Jane Fonda made fitness a feminist cause. Forty years on, we’ve realized that lycra and leggings can only get us so far. Regular exercise IS a really important ingredient of health.
But there are other ingredients, and we can measure the difference they make. Staying healthy is a daily habit: it’s what exercise we take, what food we eat and how many hours of good sleep we get. There are 101 small things we can do every day to get a little stronger.
And we can measure the difference these small steps make.
Five tests to shine a light on your health
I’m not a healthcare professional, but I do have a degree in the science of DNA, molecular genetics to be precise, and have worked in the pharmaceutical industry for the past 20 years.
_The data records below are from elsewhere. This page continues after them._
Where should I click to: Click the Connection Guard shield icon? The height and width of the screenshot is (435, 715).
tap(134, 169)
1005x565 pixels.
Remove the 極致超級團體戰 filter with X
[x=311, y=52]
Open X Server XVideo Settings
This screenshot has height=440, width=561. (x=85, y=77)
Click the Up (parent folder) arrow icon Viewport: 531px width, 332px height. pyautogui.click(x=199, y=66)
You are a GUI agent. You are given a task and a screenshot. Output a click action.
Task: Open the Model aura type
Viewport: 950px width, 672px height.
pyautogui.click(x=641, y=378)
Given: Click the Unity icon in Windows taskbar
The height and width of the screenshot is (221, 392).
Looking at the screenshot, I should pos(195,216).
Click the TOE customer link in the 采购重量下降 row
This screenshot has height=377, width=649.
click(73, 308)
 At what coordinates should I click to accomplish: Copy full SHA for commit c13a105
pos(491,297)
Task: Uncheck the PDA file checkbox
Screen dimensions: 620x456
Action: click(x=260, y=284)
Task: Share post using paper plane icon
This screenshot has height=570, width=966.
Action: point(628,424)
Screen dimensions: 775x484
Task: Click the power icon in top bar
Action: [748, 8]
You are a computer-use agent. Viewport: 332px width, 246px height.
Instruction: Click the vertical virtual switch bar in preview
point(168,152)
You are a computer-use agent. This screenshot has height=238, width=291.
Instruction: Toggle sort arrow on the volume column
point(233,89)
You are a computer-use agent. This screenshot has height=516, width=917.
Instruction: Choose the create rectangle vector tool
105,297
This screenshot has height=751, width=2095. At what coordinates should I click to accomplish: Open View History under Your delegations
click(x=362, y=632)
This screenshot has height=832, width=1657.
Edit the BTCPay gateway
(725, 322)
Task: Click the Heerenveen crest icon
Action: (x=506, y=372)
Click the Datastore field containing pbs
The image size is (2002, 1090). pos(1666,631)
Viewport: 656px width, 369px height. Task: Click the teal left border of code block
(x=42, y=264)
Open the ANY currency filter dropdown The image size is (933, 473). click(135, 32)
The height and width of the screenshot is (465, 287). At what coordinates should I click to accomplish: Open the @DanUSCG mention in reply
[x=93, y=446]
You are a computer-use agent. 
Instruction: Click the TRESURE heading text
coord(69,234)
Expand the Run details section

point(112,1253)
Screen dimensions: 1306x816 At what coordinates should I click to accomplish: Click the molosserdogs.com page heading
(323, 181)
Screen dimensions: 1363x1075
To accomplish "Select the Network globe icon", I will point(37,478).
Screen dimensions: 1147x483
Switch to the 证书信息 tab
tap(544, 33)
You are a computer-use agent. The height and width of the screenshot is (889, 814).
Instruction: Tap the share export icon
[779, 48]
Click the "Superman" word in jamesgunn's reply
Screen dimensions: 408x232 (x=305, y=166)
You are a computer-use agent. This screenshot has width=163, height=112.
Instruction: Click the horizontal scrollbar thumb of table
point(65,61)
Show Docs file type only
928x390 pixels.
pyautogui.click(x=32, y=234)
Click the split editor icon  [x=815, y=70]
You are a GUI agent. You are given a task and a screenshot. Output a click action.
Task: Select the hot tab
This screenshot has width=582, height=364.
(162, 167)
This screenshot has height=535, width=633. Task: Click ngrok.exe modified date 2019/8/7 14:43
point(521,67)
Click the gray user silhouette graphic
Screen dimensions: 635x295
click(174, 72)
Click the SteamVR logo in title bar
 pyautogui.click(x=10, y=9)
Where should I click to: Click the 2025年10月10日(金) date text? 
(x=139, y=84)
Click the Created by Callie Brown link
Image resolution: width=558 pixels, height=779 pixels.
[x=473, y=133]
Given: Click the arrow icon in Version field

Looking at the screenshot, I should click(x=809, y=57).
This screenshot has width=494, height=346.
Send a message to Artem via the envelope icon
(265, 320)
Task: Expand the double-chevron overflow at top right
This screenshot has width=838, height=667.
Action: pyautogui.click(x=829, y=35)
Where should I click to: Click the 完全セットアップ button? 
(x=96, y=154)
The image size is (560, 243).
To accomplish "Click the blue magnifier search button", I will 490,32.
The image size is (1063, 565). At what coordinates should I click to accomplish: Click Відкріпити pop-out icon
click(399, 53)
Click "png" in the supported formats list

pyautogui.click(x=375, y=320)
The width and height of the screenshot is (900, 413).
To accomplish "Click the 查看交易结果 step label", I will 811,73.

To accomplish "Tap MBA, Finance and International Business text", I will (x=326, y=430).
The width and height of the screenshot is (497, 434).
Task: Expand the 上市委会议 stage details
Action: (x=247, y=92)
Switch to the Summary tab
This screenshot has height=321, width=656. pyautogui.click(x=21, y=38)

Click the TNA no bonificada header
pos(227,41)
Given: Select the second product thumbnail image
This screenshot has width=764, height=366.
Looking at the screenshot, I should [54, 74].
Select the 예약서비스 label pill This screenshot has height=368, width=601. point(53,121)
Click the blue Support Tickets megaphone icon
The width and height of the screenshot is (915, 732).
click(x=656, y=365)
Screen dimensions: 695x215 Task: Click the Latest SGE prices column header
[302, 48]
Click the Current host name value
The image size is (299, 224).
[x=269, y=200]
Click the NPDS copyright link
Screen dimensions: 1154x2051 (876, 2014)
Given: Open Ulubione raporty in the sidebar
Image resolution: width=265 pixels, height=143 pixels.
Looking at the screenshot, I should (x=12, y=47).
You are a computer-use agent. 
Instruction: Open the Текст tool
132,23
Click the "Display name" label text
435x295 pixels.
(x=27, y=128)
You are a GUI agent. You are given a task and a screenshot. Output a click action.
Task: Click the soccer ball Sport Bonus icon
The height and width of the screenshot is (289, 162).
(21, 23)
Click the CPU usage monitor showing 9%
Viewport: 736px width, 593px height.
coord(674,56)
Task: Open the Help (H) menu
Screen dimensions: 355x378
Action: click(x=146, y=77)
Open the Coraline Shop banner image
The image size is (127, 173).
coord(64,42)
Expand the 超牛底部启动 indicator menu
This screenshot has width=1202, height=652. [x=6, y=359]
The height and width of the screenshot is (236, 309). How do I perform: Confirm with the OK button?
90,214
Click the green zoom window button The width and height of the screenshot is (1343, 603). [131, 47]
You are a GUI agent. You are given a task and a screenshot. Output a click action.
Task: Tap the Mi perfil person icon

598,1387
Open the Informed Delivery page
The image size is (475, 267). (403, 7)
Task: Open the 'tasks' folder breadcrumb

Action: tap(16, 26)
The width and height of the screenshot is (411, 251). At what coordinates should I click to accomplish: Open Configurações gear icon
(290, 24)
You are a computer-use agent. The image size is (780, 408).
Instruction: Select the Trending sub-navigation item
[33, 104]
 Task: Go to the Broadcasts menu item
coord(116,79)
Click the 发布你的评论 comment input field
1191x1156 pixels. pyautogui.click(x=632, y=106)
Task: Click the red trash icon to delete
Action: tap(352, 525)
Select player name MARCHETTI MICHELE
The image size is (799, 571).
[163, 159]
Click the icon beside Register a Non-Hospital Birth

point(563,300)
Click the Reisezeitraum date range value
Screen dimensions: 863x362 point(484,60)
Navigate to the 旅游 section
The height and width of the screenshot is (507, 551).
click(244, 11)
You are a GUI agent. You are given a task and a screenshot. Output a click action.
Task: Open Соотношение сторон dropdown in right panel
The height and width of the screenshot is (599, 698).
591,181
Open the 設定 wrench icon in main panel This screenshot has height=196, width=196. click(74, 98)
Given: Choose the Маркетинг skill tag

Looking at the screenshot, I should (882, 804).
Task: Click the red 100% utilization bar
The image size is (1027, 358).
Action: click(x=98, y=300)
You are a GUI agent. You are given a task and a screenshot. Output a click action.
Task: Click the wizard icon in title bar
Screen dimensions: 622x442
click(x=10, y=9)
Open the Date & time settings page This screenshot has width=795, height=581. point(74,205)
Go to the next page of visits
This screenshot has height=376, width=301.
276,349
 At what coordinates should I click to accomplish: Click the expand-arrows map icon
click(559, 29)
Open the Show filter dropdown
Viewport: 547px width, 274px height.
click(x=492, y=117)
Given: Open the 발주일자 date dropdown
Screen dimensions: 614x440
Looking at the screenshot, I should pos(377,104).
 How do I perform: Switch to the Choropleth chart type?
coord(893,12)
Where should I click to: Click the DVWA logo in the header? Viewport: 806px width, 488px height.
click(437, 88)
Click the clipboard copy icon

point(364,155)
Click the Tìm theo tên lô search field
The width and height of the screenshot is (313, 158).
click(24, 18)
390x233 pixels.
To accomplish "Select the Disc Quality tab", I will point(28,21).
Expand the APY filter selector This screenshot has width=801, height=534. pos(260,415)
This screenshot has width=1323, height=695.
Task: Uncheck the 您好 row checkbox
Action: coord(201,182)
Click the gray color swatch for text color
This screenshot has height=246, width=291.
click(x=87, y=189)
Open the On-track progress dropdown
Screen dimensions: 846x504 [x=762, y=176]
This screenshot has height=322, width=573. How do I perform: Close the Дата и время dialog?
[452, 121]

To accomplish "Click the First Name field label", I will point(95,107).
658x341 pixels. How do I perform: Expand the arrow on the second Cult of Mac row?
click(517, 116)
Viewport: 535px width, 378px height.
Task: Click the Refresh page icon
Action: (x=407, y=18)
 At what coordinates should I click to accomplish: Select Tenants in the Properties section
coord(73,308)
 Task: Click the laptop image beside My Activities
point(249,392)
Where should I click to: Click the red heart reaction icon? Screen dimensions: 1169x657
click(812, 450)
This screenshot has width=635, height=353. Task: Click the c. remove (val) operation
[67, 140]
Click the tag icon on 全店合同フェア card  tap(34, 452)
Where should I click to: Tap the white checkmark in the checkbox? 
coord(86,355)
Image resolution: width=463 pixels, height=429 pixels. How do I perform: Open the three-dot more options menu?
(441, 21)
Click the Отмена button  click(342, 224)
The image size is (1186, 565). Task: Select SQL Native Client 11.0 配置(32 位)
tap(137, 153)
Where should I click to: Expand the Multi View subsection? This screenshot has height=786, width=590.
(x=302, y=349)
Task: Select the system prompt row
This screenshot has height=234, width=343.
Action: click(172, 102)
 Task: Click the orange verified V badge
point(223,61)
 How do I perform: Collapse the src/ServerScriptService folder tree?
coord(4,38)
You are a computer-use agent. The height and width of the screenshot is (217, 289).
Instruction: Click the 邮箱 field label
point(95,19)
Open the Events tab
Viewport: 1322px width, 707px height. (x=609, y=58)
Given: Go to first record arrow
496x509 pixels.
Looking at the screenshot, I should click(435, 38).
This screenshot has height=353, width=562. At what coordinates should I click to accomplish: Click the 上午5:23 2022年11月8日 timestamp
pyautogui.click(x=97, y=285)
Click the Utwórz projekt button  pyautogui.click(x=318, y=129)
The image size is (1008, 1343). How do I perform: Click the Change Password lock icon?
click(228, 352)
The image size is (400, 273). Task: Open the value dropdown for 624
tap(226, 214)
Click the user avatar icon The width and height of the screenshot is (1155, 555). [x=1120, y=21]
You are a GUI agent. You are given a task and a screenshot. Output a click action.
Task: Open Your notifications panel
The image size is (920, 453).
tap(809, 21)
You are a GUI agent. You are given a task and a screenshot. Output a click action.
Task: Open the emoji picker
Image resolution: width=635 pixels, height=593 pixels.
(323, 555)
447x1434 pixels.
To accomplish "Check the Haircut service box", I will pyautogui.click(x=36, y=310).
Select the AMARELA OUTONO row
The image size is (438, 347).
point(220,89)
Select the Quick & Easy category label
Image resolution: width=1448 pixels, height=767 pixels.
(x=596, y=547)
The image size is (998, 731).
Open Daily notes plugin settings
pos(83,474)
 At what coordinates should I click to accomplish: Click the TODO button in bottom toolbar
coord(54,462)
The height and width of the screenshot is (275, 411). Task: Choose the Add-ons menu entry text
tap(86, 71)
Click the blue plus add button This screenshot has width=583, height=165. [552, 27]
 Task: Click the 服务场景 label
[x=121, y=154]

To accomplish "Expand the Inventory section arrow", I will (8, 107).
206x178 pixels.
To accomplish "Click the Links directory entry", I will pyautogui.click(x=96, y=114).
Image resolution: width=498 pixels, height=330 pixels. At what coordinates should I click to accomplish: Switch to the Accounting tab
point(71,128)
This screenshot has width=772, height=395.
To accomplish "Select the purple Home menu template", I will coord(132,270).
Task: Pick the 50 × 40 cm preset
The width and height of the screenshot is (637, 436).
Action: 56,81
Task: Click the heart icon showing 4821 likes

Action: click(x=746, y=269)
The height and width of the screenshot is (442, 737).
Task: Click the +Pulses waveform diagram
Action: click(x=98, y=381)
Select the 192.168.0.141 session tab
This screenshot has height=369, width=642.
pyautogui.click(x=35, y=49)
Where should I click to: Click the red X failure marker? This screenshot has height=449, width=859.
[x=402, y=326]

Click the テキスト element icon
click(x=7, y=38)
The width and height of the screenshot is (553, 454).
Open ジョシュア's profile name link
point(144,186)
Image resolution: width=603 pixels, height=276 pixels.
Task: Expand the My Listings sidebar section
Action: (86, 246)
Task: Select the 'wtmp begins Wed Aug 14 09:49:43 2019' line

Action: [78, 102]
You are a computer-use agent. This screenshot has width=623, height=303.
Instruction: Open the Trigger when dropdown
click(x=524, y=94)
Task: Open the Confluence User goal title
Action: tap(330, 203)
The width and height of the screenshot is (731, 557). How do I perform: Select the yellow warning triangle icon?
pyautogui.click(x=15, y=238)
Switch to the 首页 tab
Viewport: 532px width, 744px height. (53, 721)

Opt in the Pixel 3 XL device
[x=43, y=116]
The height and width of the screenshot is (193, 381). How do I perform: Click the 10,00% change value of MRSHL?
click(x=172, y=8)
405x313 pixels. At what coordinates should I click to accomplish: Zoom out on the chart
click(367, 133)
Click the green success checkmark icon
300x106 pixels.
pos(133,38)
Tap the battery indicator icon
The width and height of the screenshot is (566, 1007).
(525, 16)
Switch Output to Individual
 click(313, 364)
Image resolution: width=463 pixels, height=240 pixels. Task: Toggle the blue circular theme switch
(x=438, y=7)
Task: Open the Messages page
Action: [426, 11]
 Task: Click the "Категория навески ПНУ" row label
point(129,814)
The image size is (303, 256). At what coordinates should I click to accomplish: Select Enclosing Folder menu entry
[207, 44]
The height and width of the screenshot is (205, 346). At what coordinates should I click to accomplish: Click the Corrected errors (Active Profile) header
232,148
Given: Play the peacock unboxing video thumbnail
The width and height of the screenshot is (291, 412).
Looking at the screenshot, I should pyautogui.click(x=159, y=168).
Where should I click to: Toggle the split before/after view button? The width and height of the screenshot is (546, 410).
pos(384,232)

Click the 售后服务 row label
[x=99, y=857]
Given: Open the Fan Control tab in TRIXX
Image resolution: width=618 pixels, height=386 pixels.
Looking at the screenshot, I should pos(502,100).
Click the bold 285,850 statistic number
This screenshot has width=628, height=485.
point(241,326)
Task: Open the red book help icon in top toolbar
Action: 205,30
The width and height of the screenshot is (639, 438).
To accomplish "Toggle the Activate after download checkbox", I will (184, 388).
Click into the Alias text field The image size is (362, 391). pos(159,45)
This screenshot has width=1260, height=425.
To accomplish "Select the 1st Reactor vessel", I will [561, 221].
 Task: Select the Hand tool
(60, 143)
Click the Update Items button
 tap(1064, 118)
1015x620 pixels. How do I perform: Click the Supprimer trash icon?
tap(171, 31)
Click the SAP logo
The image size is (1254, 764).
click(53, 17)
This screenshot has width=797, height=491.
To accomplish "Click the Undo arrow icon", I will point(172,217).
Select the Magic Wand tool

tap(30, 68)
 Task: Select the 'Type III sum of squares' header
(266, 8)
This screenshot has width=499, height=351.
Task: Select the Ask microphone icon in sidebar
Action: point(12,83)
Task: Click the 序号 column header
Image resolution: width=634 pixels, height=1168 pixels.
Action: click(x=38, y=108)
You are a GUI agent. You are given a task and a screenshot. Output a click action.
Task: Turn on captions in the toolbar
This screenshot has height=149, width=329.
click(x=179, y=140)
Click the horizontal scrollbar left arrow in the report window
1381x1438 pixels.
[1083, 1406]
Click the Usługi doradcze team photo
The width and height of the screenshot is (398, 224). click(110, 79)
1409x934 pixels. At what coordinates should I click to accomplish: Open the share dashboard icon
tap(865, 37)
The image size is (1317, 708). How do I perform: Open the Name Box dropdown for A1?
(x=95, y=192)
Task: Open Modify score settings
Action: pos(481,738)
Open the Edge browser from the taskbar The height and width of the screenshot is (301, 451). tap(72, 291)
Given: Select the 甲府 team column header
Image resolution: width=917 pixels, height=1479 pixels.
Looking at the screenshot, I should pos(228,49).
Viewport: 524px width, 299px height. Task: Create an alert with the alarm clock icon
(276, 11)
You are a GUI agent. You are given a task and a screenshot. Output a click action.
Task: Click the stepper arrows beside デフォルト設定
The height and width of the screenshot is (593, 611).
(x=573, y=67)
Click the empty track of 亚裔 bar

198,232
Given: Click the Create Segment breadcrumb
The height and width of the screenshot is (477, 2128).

So, here are the five main tests I take regularly to measure my health.
- Blood panel – this is usually done as part of an annual well-woman check up. Ask your doctor to give you the numerical results in a report so you can track changes over time. Pay attention to measures of vitamin D (a lot of us don’t get enough), HbA1c (sugar in our blood over time), cholesterol and fats.
- Bone scan – Most countries offer what’s called a DEXA bone scan, which shows our bone density. If you can, have one bone scan a year so you can track changes over time and top up your calcium intake if needed for bone health.
- BMI or body mass index – It’s an oldie but a goodie. How much we weigh affects our metabolism. Here’s a handy calculator.
- Mammogram – Yes it’s uncomfortable, but it’s still the most widely available way to detect breast cancer early.
- Colonoscopy – Another key cancer detector. Most countries start scanning around the age of 50. Again, it can be uncomfortable but it’s worth it.
There is now so much science around how and why we age that we’ve gone beyond Jane Fonda’s era of let’s get physical to let’s get biological.
It is now increasingly possible to read, understand and act on your own biology, and that alone is a great reason to celebrate International Women’s Day.